QUOTED PASSAGE -
· · · · ·

February 10th, 2018 – 1 Year and 7 Months at Site
Reading: On the Road by Kerouac
Brought to you from/by The Village Void
Every night at home is identical. Sister sets the meal on the table, Mak lights incense to deter the bugs, Sis flicks on the blaring TV, and we all shuffle to the table. I’m usually grateful for the whiny din of the Khmer or Thai soap opera which eliminates the pressure of conversation. The TV was broken tonight, though, and I could understand their few exchanges. It was nice.
Sis sets the meal on the table.
“You’re still just looking at your phone. Rice!” Mak says, directed at Pa who reclines in his lounge-chair, swiping through the internet on his phone. I pull over some plastic chairs for Sis and me as Mak lights some incense for the bugs.
“I just drank my medicine, I’m full.” Pa.
“We can wait,” said Sis, abandoning the steaming food and picking up a broom.
“No no, it’s getting late, let’s eat.” Pa.
“Should we turn on a fan?” asked Sis, batting at mosquitoes.

· · · · ·

DATA -
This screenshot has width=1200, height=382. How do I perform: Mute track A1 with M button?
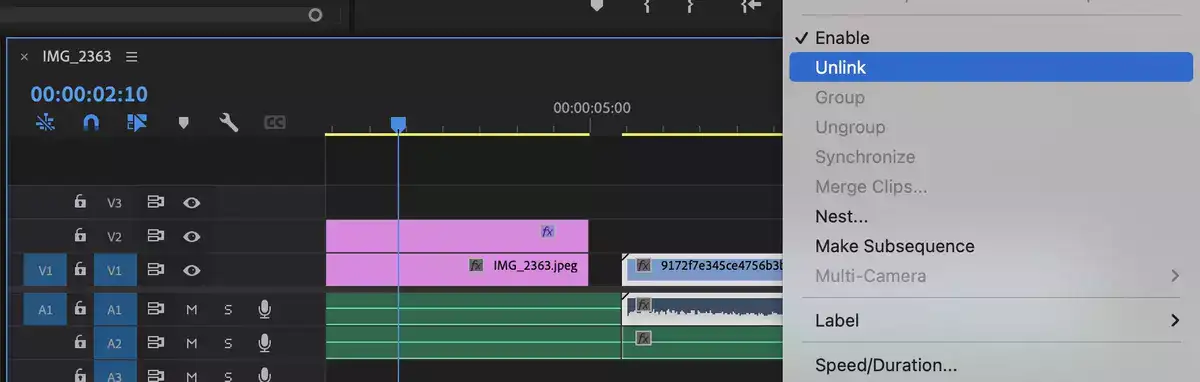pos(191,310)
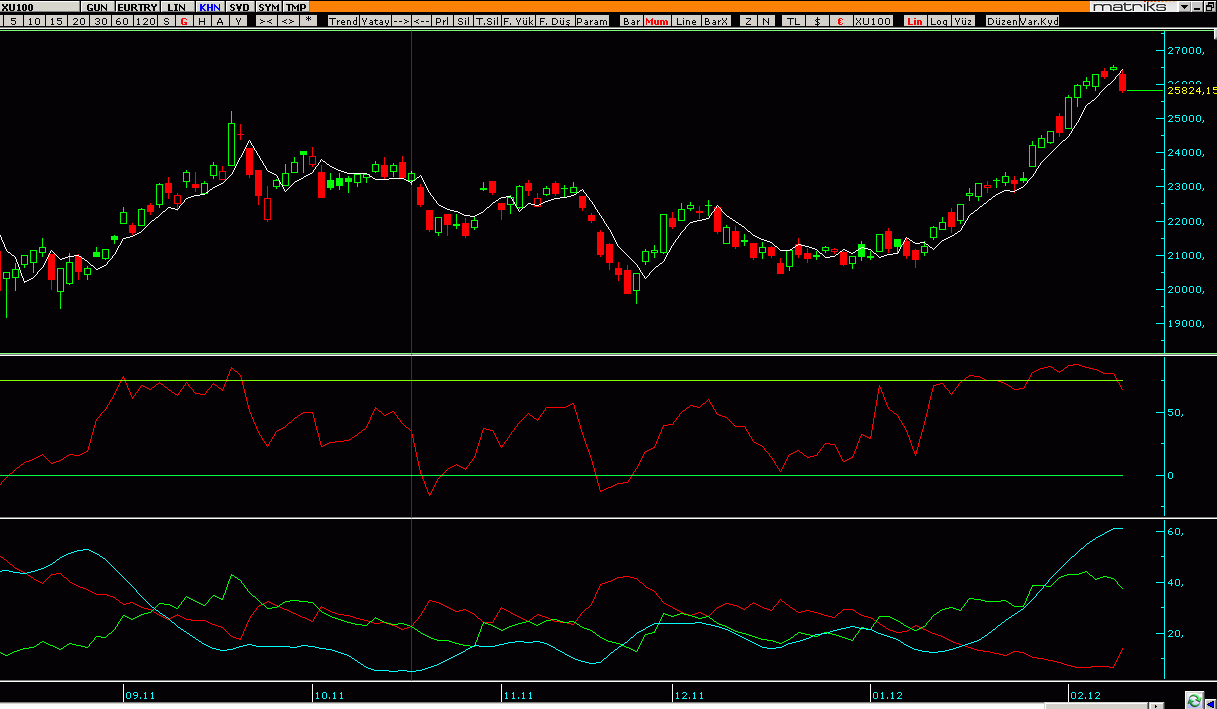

· · · · ·

Write out the diary entry above exactly as it appears, from "Sis sets the" up to and including "up a broom.".

REPLY TO THE TASK -
Sis sets the meal on the table.
“You’re still just looking at your phone. Rice!” Mak says, directed at Pa who reclines in his lounge-chair, swiping through the internet on his phone. I pull over some plastic chairs for Sis and me as Mak lights some incense for the bugs.
“I just drank my medicine, I’m full.” Pa.
“We can wait,” said Sis, abandoning the steaming food and picking up a broom.